The necessity to own a vehicle is still very prominent in our society, and with that necessity comes another…auto loans. It’s something we’ll all have to deal with at one point or another, and more often than not we find ourselves locked into a term that (for lack of a better description) is a real pain. Thankfully, these modern times also yield valuable tools that car buyers can use to find the best finance resources.
Your Data Comes First
It’s no secret that your credit score will have major impact on your eligibility for a good loan, and with sites like Credit Karma anyone is now able to view their score for free. Knowing what your score looks like can give you a good idea of the percentage of APR you can expect to pay, as well as giving you the confidence you need when talking with a lender. Plus, you’ll know if a lender is trying to offer you less than what you deserve.
Their Data Comes Next
When looking into lenders, you will certainly want to check into their reputation. Better Business Bureau, as well as other state and federal sites constantly collect information on lenders of all types. A quick Google search can also yield customer experiences and insights.

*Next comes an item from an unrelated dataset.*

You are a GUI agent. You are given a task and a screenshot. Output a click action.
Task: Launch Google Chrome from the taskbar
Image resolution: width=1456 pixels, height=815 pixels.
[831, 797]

It’s a good idea to forego the dealership’s loan options, as they mark up the price by 2.5 percent on average. Instead, opt for a credit union, bank, or someone who specializes in vehicle finance deals. If you aren’t sure where to start looking, you can begin by comparing major lenders side by side online, as that will give you the pros and cons of each one.

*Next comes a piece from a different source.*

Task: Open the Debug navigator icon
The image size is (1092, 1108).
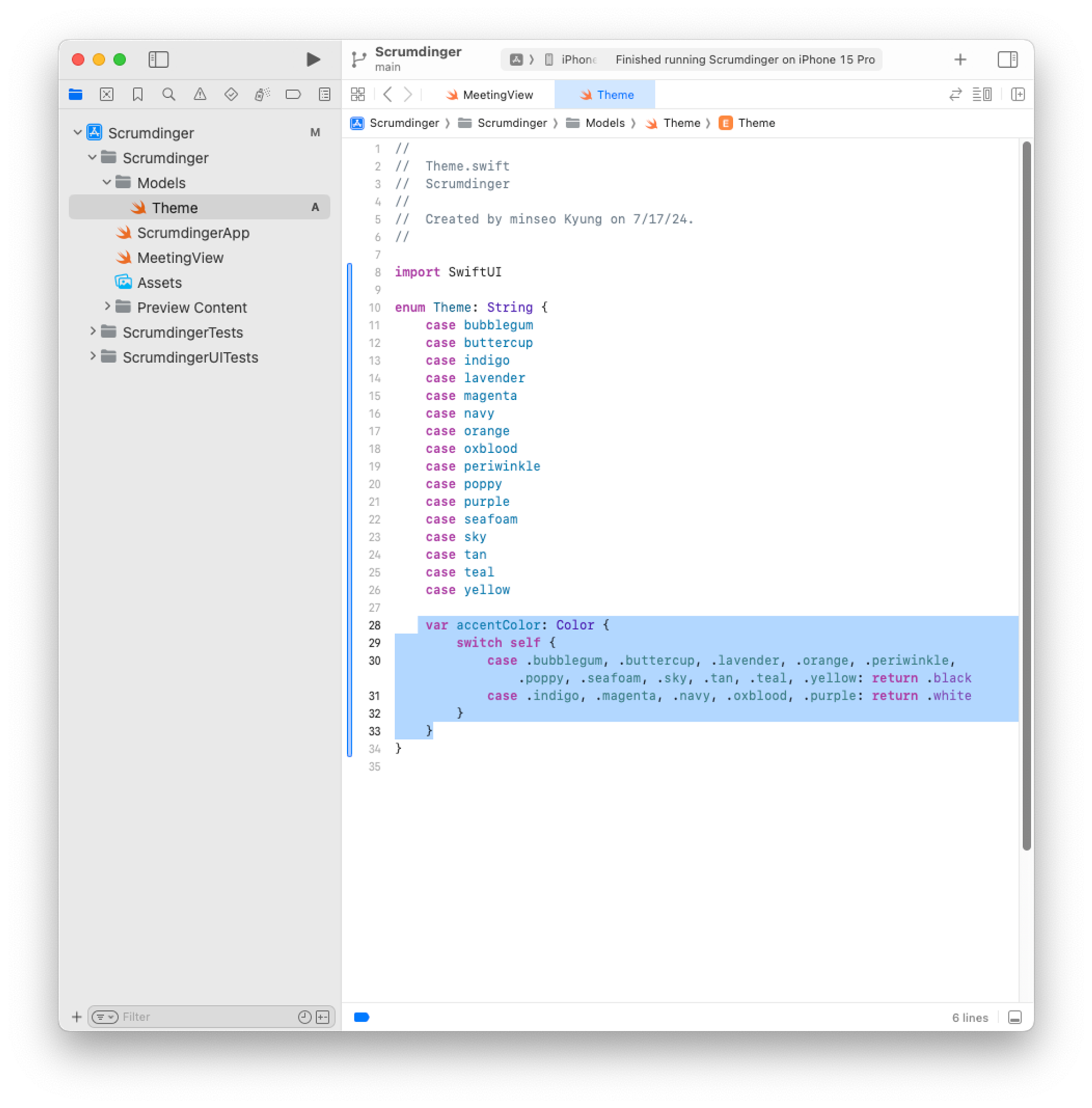Action: click(262, 94)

A Little Math Goes a Long Way
Once you’ve gathered the above information, the next step involves a little calculation. You’ll have a variety of options to choose from, including shorter or longer terms, a variable or fixed rate, and sometimes cash back on signing or a lower interest rate. Depending on your situation, either or may be the more beneficial choice.

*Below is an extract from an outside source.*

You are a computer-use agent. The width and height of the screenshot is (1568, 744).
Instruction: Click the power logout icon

When it comes to the length of the term, a shorter one obviously means less interest paid. So, calculate your monthly budget and choose to pay the highest monthly payment optional. As for a fixed or variable rate, it all depends on how fast you can pay off the new loan. If you can secure a great fixed rate then do so, but if you will be paying on this for a while then beware of interest spikes that come with variable rate financing.
Now, choosing between a rebate or a lower interest rate can be a hard decision to make. More often than not, choosing the rebate will actually save you more money in the long run. However, it is crucial to do the math and find out for sure if the lower rate might save you a few extra hundred when it is all said and done.
Use a Calculator
No, not the one your desk. Using a loan calculator before speaking with the lender will give you a great ballpark expectation for what your payments should be and how much interest you will owe. You can find a number of loan calculators online so use them, as that will help you get an idea of what to expect.
Don’t fall prey to unfavorable loans from lenders with dollar signs in their eyes. Using the tools and data available to you, you’ll be able to take charge and secure the best loan for you.